Vos consignes:
1. D'après le texte sur les TICE, pourquoi ces outils permettent-ils de passer d'une pédagogie expositive à une pédagogie vraiment améliorée ? Répondez en une à trois phrases.
2. Poursuivez le texte sur les TICE à partir de sa dernière phrase.

Texte présenté:
►

Ce que nous ont appris la recherche et les pratiques pédagogiques liées

aux TICE

Tentons maintenant de dresser la liste des "leçons apprises" par le biais de dix années de recherche et de pratiques intensives, que tout enseignant ou formateur ne saurait désormais ignorer.

 

TIC et enseignement

L'outil n'est ni "bon" ni "mauvais" en lui-même; sa valeur est entièrement soumise à l'intention

pédagogique de son utilisateur.

 

Les TICE favorisent un certain changement dans les manières d'enseigner. Elles permettent à celui qui le souhaite de " passer d'une pédagogie expositive à une pédagogie vraiment améliorée" (Karsenti) car elles rendent possible l'apprentissage expérientiel en classe ou à distance, le travail collaboratif, l'individualisation des apprentissages, la démarche réflexive et stratégique de l'apprenant sur ses modes d'apprentissage.

Autant de caractéristiques qui sont reconnues par les théoriciens des sciences de l'éducation comme

facilitatrices d'un apprentissage durable. Mais là encore, l'intention pédagogique prime et l'on peut tout à fait utiliser les TICE de manière traditionnelle, dans un souci d'enrichissement du stock de connaissances (ajouts de ressources complémentaires) plutôt que d'amélioration pédagogique.

 

Néanmoins, les acteurs éducatifs insistent tous sur l'importance de la dimension sociale de l'apprentissage, et les outils numériques de communication synchrones et asynchrones sont largement sollicités tant dans la formation à dstance au sens strict que dans les dispositifs de formation hybrides.

◄

Données fournies:
►

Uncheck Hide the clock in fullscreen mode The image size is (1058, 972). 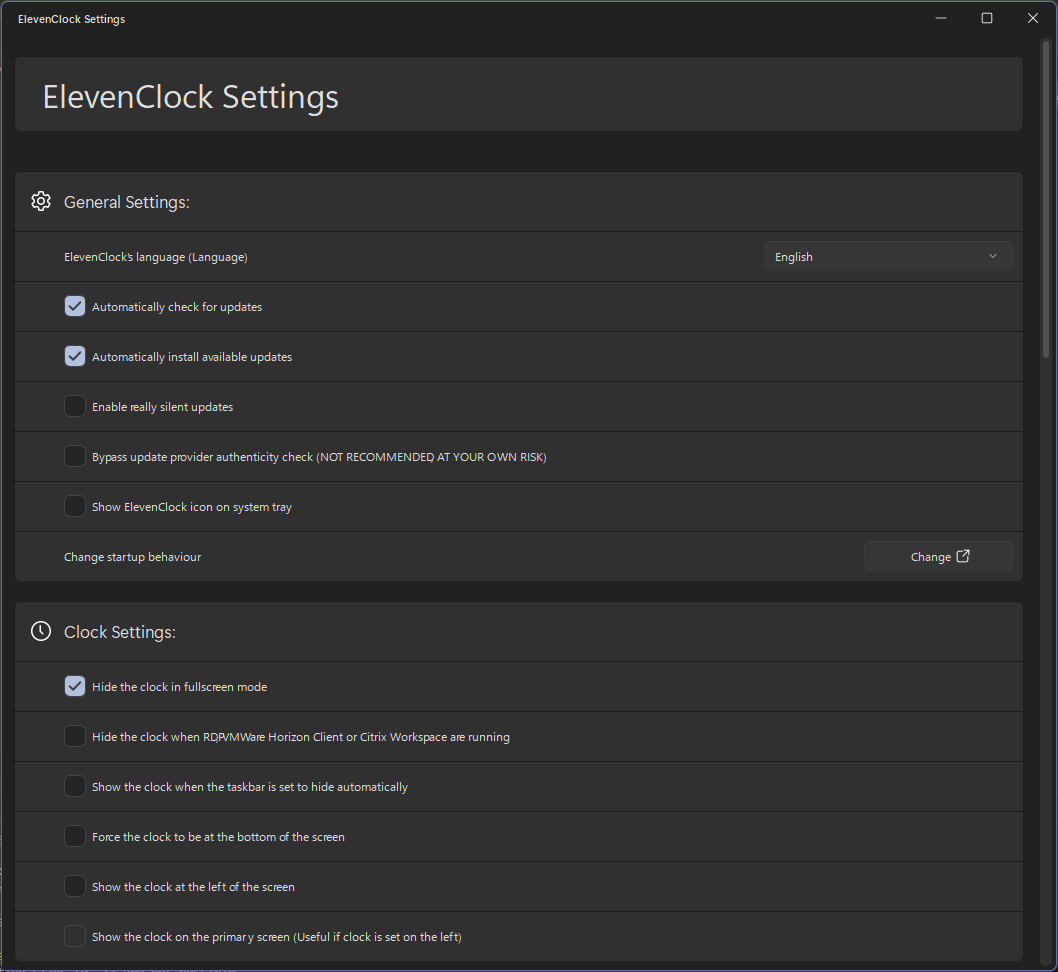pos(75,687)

◄
►

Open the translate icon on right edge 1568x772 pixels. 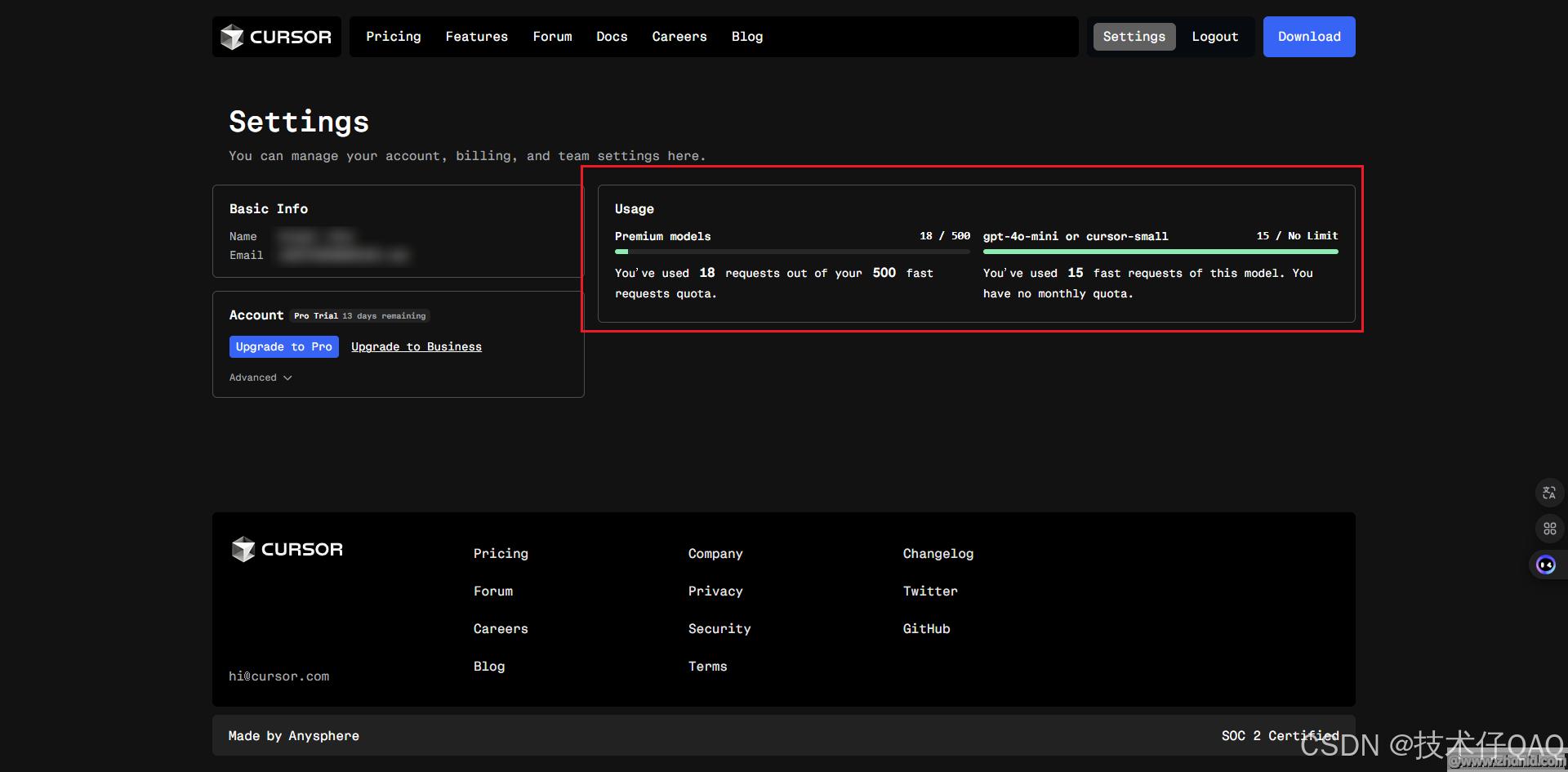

◄

Réponses par consigne:
1. Les TICE rendent possibles l'apprentissage expérientiel, en classe ou à distance, le travail collaboratif et l'individualisation des apprentissages. Elles permettent aussi à l'apprenant d'avoir une démarche réflexive et stratégique sur ses modes d'apprentissage.

2.
C'est la qualité des cours qui retient les étudiants engagés dans un parcours de formation tout à distance ou essentiellement à distance. Qualité des contenus bien sûr, mais aussi qualité pédagogique et qualité de la médiatisation. La médiatisation ici ne signifie pas l'emploi de dispositifs techniques complexes et coûteux, mais l'adaptation des modes de présentation des contenus et activités à la situation de distance, par

ordinateur interposé. La qualité des cours se mesure aussi au niveau d'intégration des interactions dans le processus d'apprentissage : interactions entre apprenants et enseignants, apprenants et tuteurs (le tuteur étant un acteur clé de la formation à distance), et entre apprenants eux-mêmes, au sein des communautés d'apprentissage.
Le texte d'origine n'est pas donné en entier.